E. This thread is not a debate about which method of firing a hinge release is best. This thread is about the analytical thought process behind the methodology I described.


BTW: If the method itself was, in fact, faulty, then it would not work for anyone. But the simple fact remains -- it does work. (And not just for me.)

It clearly is not the ONLY method.

As a second ancillary point, the hinge release is not really a triggerless release. The whole frame or body of the release is the "trigger" that has to rotate by some means -- finger manipulation, wrist manipulation, back tension -- or whatever. I would agree that the hinge release does not have an apparently obvious extra trigger mechanism like an index trigger or a thumb trigger release. Others will disagree with at perspective, but that's OK. If "nothing moved" the sear would never trip. In the conventional notion of a firing mechanism, the "trigger" is what trips the sear. In this case, it is the body of the release.

F. Back to the point of the thread -- the theory. My response to Mahly was incomplete because I left out a very important concept. The learning principle of "Primacy"! Note that after getting the equipment set up, the very next step -- and the first one for the archer to learn -- is the process of getting from hooked up to anchored at full draw and poised for the release to fire. Only after learning that process, should the archer embark on the step of setting the speed of the release. The point of the setting the speed is simply setting up the next part of the shot process ---FOR AN ARCHER DESIRING TO ACTIVATE THE RELEASE through back tension instead of hand manipulation.

G. To be blunt, you probably could adapt the process for folks who chose to fire the release through squeezing the fingers or rotating the hinge in some other means. How much would the process of setting up the hinge change if you did? And to the point of this thread which would be to answer Mahly's question --- would the changes you would make be based on opinion or theory? I suspect that you would argue -- theory -- and I suspect you would be right. But focus on the issue at hand, how and why would you set the speed of the release to support your chosen method of firing the release.


----------



## Padgett

I am so glad that these types of threads are now popping up where we are talking about how to set up a hinge, this is something that is way overlooked and to me very very very important to a beginning or advanced shooter. 

Just today I built a nice thumb peg for my longhorn that I have been thinking about for months and I had the time so I built it. As soon as I was done I went to 5 feet or so and did my hinge setup routine for a smooth moon and within minutes I had it close to my preferred speed. I shot for a while and it felt great but it was still a little off so I spent another 10 minutes tweeking the speed and then I found it and it was sweet.

For me when I get a hinge set up perfect to my speed that I enjoy shooting with it is a special thing that takes my shooting from being just ok to freaking sweet. So again I am glad that these hinge setup threads are popping up so guys can possibly for the first time get them set up properly.

I am going to put my original archery article below, it is my favorite one and my first one ever written.


----------



## Padgett

Hinge setup routine
Here it is the famous Hinge Setup Routine, it will allow you to skip months of suffering and frustration and take your hinge shooting career right into achieving new personal levels of accomplishments. The main thing right now that you must accept is that it is not a tweek your current speed setting routine, the hinge setup routine is a complete restart to hour hinge shooting so don’t cheat yourself and do it completely.

COLLECTED DATA =>
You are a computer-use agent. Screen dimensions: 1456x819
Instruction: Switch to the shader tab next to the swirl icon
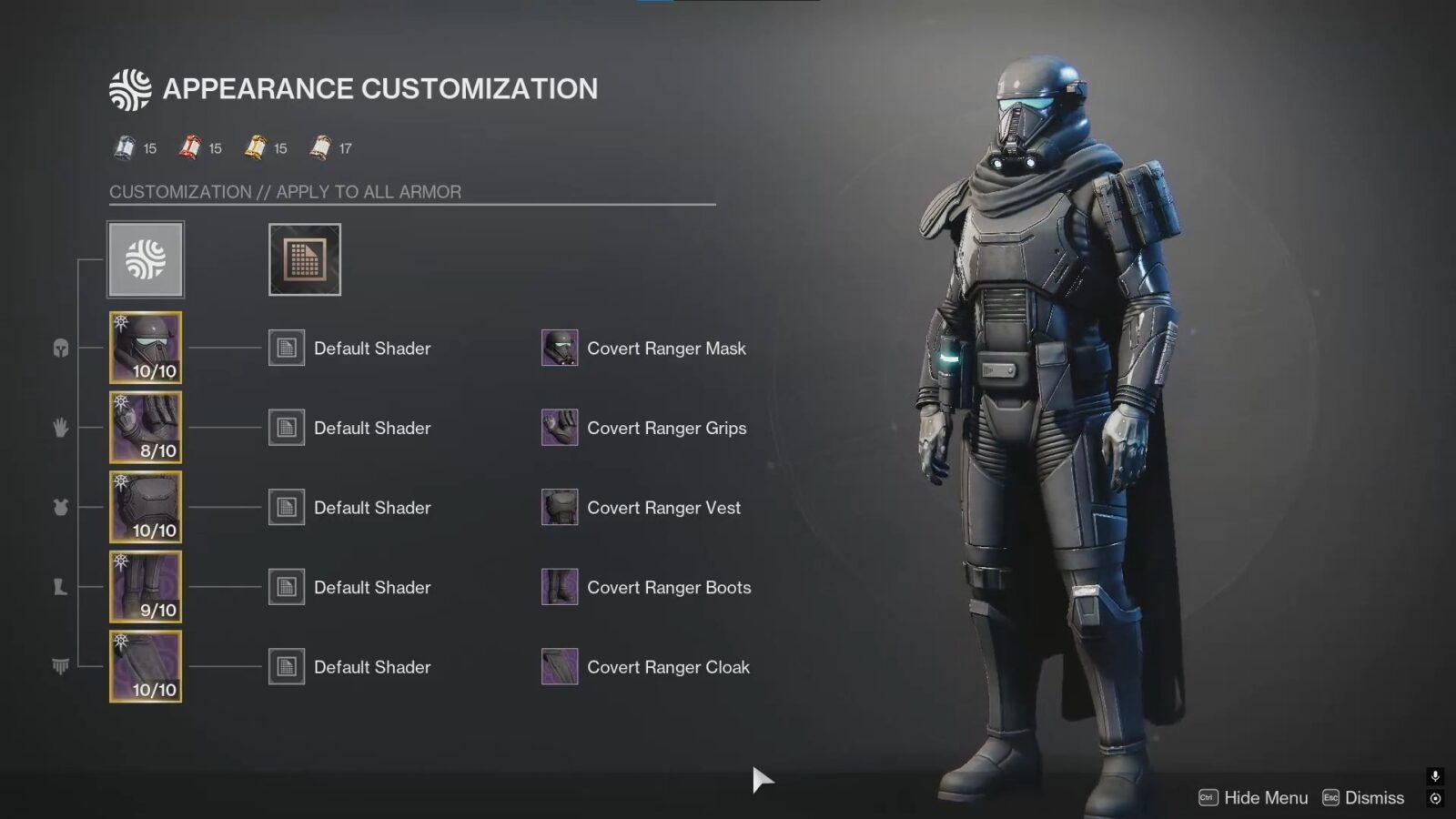[x=304, y=258]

GIVEN PROBLEM A => In the hinge release thread, change the stretch from "Just today I" through "set up properly." by replacing "speed" with "tempo", and give that stretch again.
GIVEN PROBLEM B =>
Answer these questions on the hinge release thread:
(i) What does the writer call the "trigger" of a hinge release?
(ii) Which learning principle did the writer leave out of the response to Mahly?
(iii) At about what distance did Padgett do the hinge setup routine after building the thumb peg?

EXERCISE OUTPUT A =>
Just today I built a nice thumb peg for my longhorn that I have been thinking about for months and I had the time so I built it. As soon as I was done I went to 5 feet or so and did my hinge setup routine for a smooth moon and within minutes I had it close to my preferred tempo. I shot for a while and it felt great but it was still a little off so I spent another 10 minutes tweeking the tempo and then I found it and it was sweet.

For me when I get a hinge set up perfect to my tempo that I enjoy shooting with it is a special thing that takes my shooting from being just ok to freaking sweet. So again I am glad that these hinge setup threads are popping up so guys can possibly for the first time get them set up properly.

EXERCISE OUTPUT B =>
(i) The whole frame or body of the release.
(ii) Primacy.
(iii) About 5 feet.